3話 役目
供養の品は両親ということらしい。
ヘロは校長に供養の品を渡さず必要ありませんと伝えていた。
校長は供養する必要がないほど清廉なのだろうとすっかり勘違いしていた。
両親の体を離れた首は無造作に転がる。
体はくたびれて倒れヘロの背には鮮血が降り注ぎ紅く染めた。
校長は戦慄を目の当たりにして叫んで腰を抜かす。
王は驚き後退り歯噛みしヘロを警戒して凝視する。
にわかに輝いていた剣はその輝きを増し、影も出来ないほどに辺りを真っ白に染める。
「汝は何故聖なる剣を血に染めた」
辺りにどこか不自然で超常的な謎の声が聞こえる。
「……まさか!」 「ぁあ……」
「偽の両親を討ち家族の仇を討ちました」
「 ! 」 「なっ!」
「どうか儀を認めてはいただけないでしょうか」
「……ならぬ! 真実もわからぬ今すぐにとはいかぬ。認められぬ!」 「……」
王は憤慨する。
「汝のその事由は認められる」
奇しくも父親の言うように偽りなく告白したことが謎の声に認められたようだ。
「な!? いけません! 復讐で殺人を容認するなど! それでは、それでは復讐で世界が滅びの道を辿りましょう!」「……」
王は偽りない言葉が認められている驚きよりもその残酷な行為に怒りを覚えるようだ。
「事由は真である 在るべきかたちとなり 汝の罪は赦される」
「ありがたく御言葉頂戴いたします」
「な……どうお諌めすればよいのだ……」
謎の声直々の儀の完遂は果たされたと言える。
このままでは復讐が正当化されてしまう。
未知なる存在の一声でこの世の道理をねじ曲げてはいけない。
王はそう焦燥する。
「……王様、どうか考え直されては?」
「何を言う。決して許されぬ! 儀が認められようともこの国に居場所は与えられぬわ!」
「王様……」
「もとより覚悟の上です。不躾ついでに王様に一つお願いが御座います」
「由々しき事態を起こしてまたこの期に及んで呆れる図太さよ」
王は到底扱いきれそうにないヘロに感心すら覚えるようだ。
「その断魔の剣をお譲りいただけないでしょうか」
「……何を言うかと思えばそのようなことか」
「そのまま受け取るがよい」
王は意外な反応を示す。
「元より一子相伝の伝承にはその剣は真に勇者の剣と呼ばれておる」
「殷賑の兆しとして《光に玉音を成す》とある」
「つまりヘロは殷賑をもたらす勇者であるということだ」
「なんですと!?」
伝承もしらない校長はただただ驚くばかりである。
「わしは勇者の在るべき姿を見誤ってはならぬのだ」
「ヘロ。お主には理解できよう?」
王は許すことは出来ない理由を諭すようにヘロに語りかける。
「王様の御慈悲、誠に感慨無量に御座います」
「皆まで言わぬ。

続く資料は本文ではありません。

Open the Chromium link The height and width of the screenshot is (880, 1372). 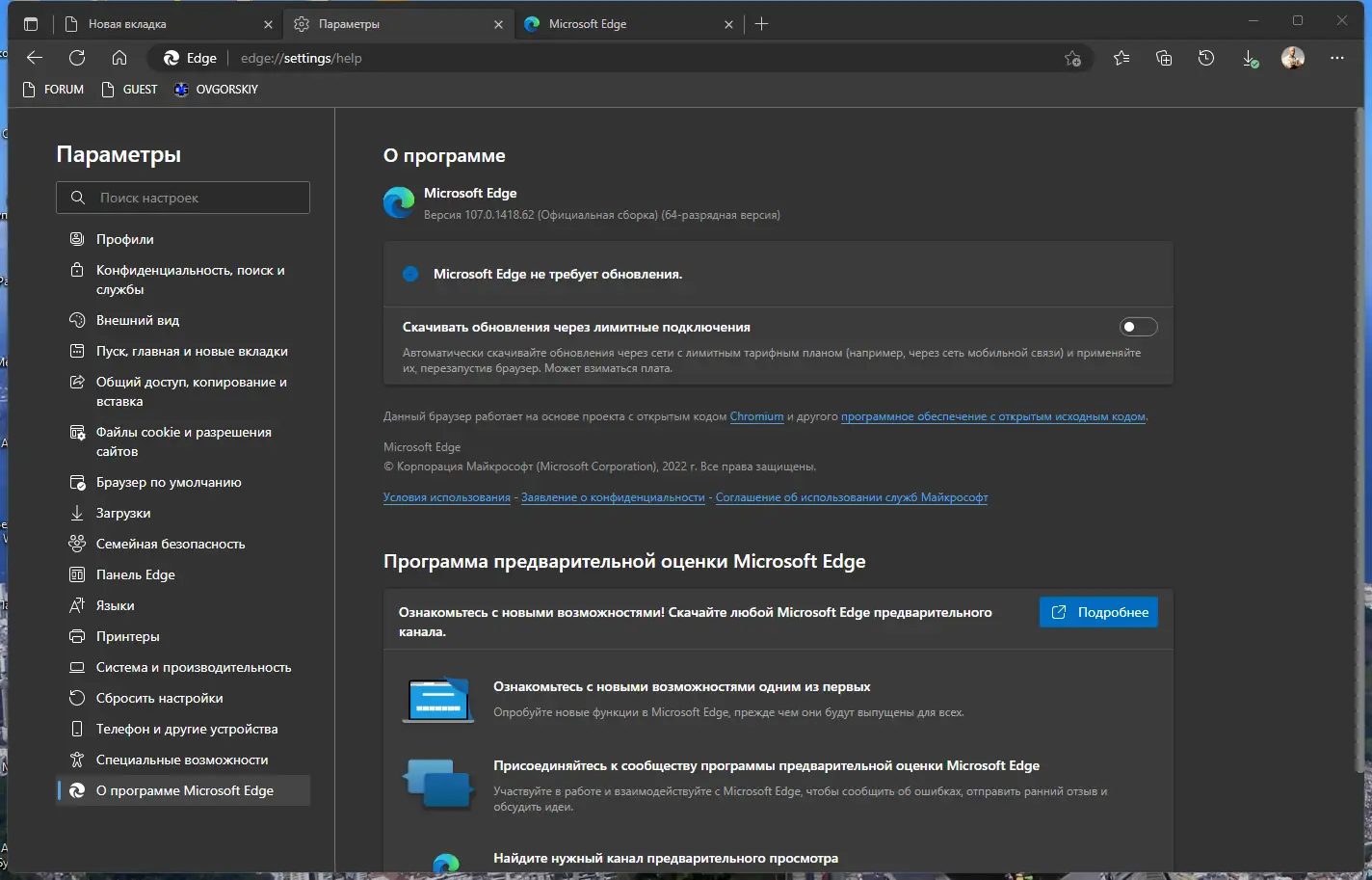pyautogui.click(x=756, y=416)
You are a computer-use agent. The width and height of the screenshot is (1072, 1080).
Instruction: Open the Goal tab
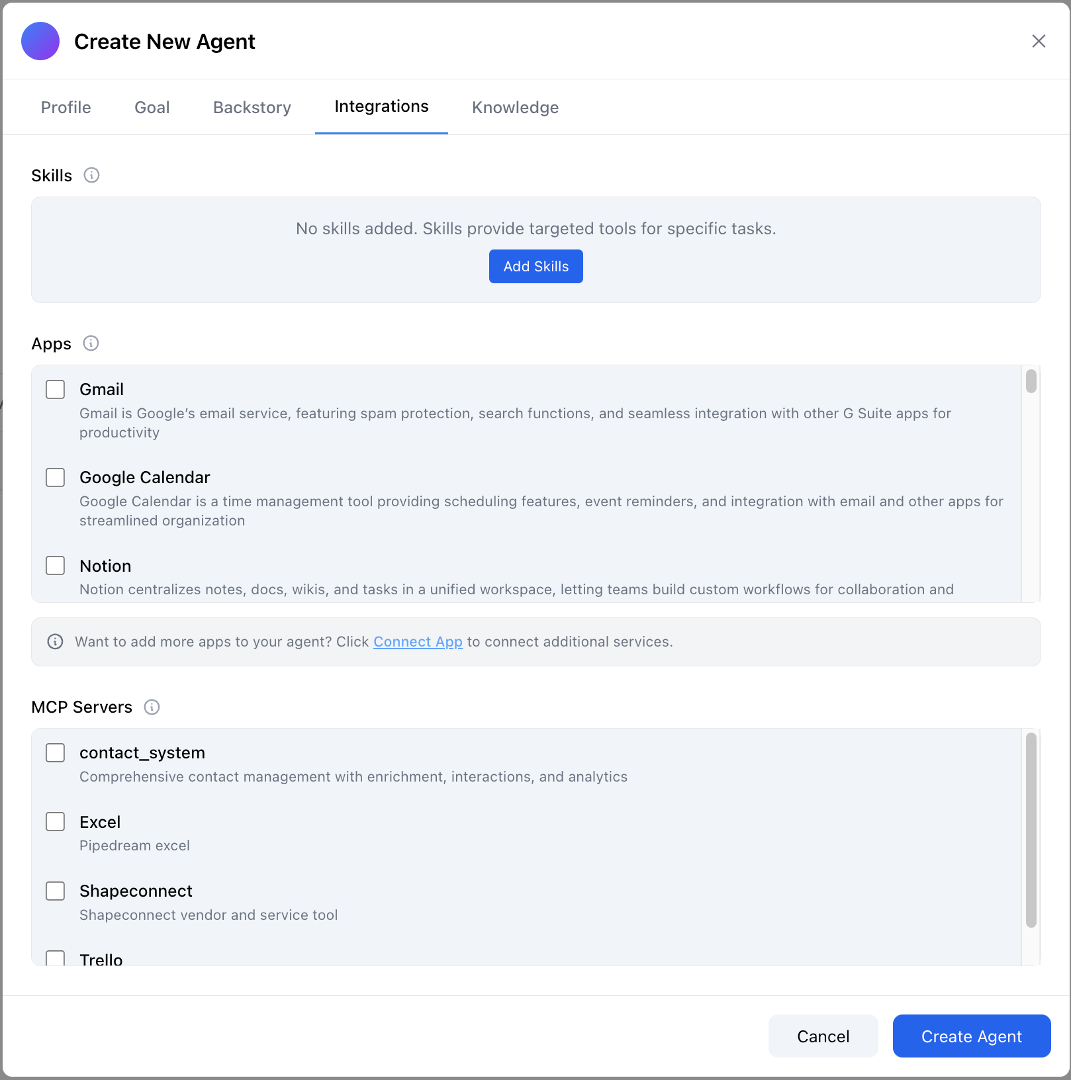coord(152,107)
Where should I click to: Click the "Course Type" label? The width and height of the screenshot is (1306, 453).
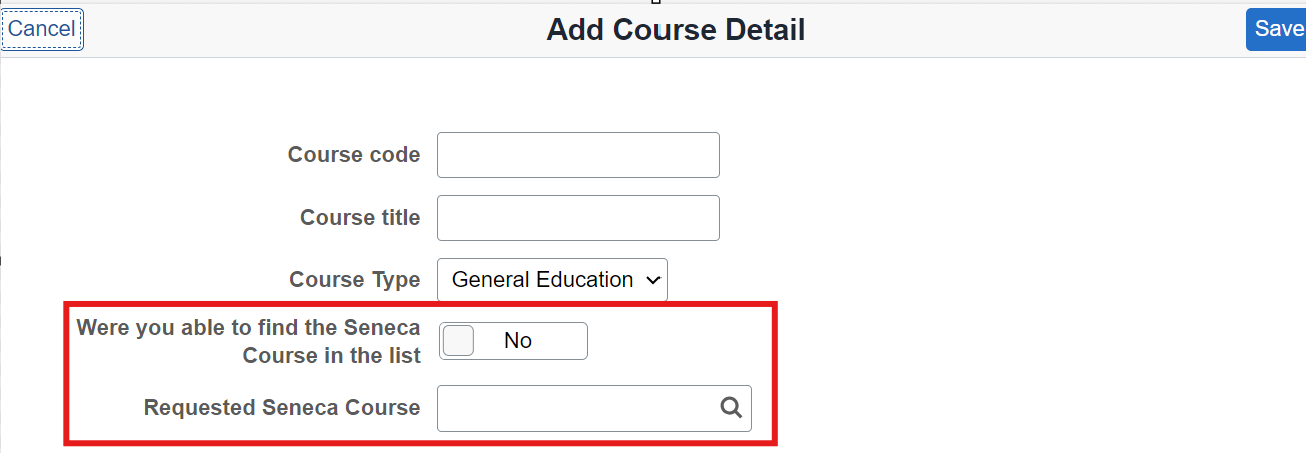[x=355, y=280]
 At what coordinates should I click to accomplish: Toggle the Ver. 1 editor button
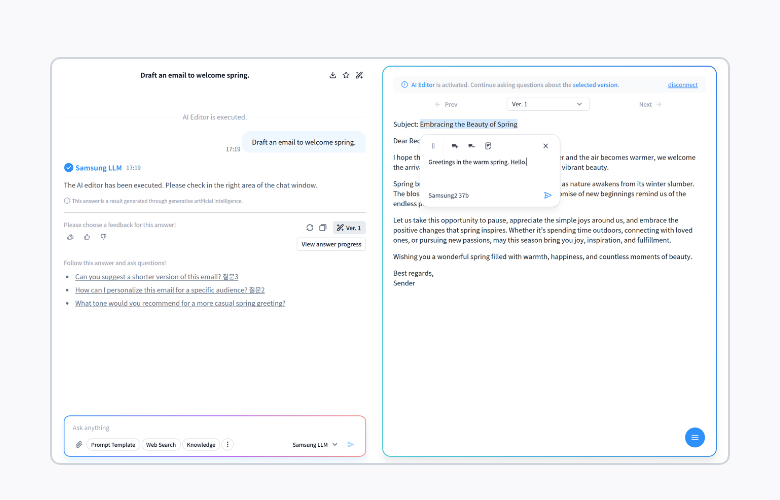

ヘロを国外追放とする!使命を果たせ」
「神妙に御請け致します」
そこまで言うと辺りを白めていた光はおとなしくなった。
あまりの状況に校長は濡れた下着に今気づいて寒がっている。
ヘロは校長に近寄り落ちていた鞘を拾って言う。
「今までありがとうございました。この学校が大好きでした」
王はヘロを見送るとしばらく俯いてため息をついた。
「勇者とはかくも険しい道か……」
ヘロの目はまばらに輝き迷いはない。
長くなった西日を一身に受け去っていった。